Analyses of the ratings - Spotting the issues

SwaggyOP · August 19, 2020, 5:00pm

It is speculated that they use the maximum of ratings instead of the average of the ratings to determine the ELO delta, which would probably be 5 lines of code to change, but still has been there for 6 months and despite being a massive issue

SouBotsito · August 19, 2020, 9:31pm

To make things better my friends who stack badly in team games and are 2900, they were 1850 voobly, they just did the most clownish thing, they just played few DM games and given the point distribution, they are now sitting at DM top ladder with 2400, without even being good at DM, that is how bad the current system and how easy to abuse it.

Also there are atleast 50 guys in top 100 1x1 that are not even 2k, they just created a nick started played team games, got a really high elo in teamgames and then played 10 1x1, even losing 9 of them they are still 2.1k sitting in the top, and yet there are guys saying TG ladder with 1k inflation harms no one.

breeminator · August 20, 2020, 1:47am

I doubt this is a straightforward bug, I suspect it is an intentional attempt to reflect how the strongest players dominate a team game.

Consider that Hera can win a 1v3 against 3 players with ~1.2k 1v1 ELO. Ignoring the difference between TG and 1v1 ELOs, think about how a 3v3 game would work if you had one team that has Hera plus 2 players who have 0 ELO and do nothing all game every game, and the other team has 3 x 1.2k players.
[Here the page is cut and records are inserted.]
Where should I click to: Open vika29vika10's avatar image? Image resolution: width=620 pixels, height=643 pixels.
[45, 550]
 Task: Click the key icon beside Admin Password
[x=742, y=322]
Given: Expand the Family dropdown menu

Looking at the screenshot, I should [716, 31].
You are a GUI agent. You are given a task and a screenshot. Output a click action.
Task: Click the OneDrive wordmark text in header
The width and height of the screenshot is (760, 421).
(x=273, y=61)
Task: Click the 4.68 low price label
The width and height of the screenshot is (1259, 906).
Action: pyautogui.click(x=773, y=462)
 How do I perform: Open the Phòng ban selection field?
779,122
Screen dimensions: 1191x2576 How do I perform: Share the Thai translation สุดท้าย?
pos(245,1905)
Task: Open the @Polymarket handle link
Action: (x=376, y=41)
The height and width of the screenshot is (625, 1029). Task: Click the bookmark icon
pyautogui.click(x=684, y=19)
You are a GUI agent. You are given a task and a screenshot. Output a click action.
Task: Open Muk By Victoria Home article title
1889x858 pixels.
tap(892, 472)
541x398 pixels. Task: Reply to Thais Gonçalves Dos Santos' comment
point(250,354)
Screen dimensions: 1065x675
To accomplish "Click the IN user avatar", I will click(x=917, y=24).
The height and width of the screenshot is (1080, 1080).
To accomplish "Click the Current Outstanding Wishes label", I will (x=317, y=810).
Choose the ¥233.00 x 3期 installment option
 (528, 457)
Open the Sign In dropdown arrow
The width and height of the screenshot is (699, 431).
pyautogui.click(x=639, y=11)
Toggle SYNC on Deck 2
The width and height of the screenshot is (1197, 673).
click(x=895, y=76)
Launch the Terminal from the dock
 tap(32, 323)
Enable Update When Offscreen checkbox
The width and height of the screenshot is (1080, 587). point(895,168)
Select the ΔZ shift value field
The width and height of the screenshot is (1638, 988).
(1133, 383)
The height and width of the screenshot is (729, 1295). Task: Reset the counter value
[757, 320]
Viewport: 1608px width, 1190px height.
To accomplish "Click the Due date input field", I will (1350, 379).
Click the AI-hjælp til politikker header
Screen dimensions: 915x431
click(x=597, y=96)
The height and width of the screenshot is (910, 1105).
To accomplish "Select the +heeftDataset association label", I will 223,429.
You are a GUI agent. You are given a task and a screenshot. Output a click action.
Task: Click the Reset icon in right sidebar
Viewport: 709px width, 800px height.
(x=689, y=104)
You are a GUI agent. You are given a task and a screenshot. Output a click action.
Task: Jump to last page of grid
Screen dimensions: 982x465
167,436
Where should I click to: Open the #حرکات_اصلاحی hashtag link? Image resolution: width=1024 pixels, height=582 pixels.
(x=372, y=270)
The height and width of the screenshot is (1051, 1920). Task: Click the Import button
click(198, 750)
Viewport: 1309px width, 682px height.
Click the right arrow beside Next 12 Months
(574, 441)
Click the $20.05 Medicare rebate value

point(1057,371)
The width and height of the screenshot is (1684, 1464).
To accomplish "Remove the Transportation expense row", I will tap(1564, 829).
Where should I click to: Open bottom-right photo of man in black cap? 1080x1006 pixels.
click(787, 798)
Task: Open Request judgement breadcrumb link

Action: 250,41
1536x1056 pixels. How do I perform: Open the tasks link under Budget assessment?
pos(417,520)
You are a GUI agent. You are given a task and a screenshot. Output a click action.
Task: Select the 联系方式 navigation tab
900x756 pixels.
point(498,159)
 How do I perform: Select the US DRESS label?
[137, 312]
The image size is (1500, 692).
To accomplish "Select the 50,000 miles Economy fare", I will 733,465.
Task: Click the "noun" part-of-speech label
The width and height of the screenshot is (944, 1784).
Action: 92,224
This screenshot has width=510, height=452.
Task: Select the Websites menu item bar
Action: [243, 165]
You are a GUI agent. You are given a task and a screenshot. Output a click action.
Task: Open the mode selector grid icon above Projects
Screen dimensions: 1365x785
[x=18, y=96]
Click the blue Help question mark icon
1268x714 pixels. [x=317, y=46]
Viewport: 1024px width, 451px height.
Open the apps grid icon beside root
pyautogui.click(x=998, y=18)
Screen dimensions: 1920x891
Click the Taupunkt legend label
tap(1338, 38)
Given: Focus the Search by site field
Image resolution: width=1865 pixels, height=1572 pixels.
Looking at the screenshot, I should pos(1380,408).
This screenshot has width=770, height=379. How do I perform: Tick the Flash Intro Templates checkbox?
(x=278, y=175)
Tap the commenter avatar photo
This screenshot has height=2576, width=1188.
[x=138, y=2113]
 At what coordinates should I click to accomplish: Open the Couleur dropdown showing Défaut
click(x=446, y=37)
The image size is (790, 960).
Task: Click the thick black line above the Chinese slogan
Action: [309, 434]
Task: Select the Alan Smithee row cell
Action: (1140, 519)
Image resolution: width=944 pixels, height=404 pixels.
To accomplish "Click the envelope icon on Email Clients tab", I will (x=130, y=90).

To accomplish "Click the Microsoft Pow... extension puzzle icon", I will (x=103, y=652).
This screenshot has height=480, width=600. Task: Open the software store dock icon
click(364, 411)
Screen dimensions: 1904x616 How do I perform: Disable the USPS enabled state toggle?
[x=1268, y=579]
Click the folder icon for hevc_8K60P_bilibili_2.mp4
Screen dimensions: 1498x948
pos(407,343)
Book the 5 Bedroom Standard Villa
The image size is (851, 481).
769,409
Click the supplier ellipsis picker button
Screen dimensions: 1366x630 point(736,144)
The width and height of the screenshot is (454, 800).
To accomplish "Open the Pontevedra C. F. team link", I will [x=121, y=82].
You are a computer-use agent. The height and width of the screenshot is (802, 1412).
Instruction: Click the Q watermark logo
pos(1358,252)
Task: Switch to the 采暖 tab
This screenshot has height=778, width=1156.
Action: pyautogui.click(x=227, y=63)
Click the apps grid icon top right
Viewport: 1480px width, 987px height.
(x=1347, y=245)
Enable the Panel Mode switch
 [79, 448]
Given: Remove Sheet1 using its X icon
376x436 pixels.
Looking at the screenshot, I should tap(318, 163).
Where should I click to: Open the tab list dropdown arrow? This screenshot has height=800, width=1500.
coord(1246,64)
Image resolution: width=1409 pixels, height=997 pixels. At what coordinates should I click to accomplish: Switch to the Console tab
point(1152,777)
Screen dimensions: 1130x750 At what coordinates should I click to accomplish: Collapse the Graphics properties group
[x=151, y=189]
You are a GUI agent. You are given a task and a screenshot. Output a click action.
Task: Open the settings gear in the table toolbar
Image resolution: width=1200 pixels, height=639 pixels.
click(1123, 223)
Hera’s team has an average ELO around 800, yet is a stronger team than the team with 3 x 1.2k players, because Hera would single handedly beat all 3 players. I suspect using the highest ELO is a deliberate attempt to reflect this, and the reason it hasn’t been changed may be because they are well aware of the problems it would cause if the average were used instead. That’s not to say that the current system is satisfactory, just that what to change it to may not be obvious.

FinalBucket3743 · August 20, 2020, 10:57am

Another attempt to explain this as not being a bug, but maybe a feature: premade teams can talk to each other, so if one team has a much higher elo player telling his low elo friends in TeamSpeak/Discord what to do, they will play way better than without that high elo friend couching. Therefore using the average elo of these premades would cause a disadvantage for a random team facing that premade team. (still is argument is not really strong, because we do not know if the team with very different elo is premade, but with premades it is at least possible to achieve high elo differences)

I also believe that premades should only play against other premades, and not against randoms, because communication is way easier for premades, and with the whole censoring in chat it even gets worse… but thats another story that does not belong here.

breeminator · August 20, 2020, 2:04pm

Thinking about it some more, suppose we have m teams of n players.

Define Prior Team Strength to be a function of the Prior ELOs in each team:
PrTSi = f(PrELOij) i=1…m, j=1…n

Then when the result is known we need a function to relate Posterior ELOs to Prior ELOs, the result, and the team strengths:

PoELOij = f(PrELOij, game result, TS1, TS2, …, TSm)

With the requirement that

Sum(PrELOij) = Sum(PoELOij) i=1…m, j=1…n

It would be possible to satisfy this requirement with either the max or the average for the first function (or other functions can work, too, e.g. a function that gives more weight to higher rated players while not going so far as to only use the highest rating).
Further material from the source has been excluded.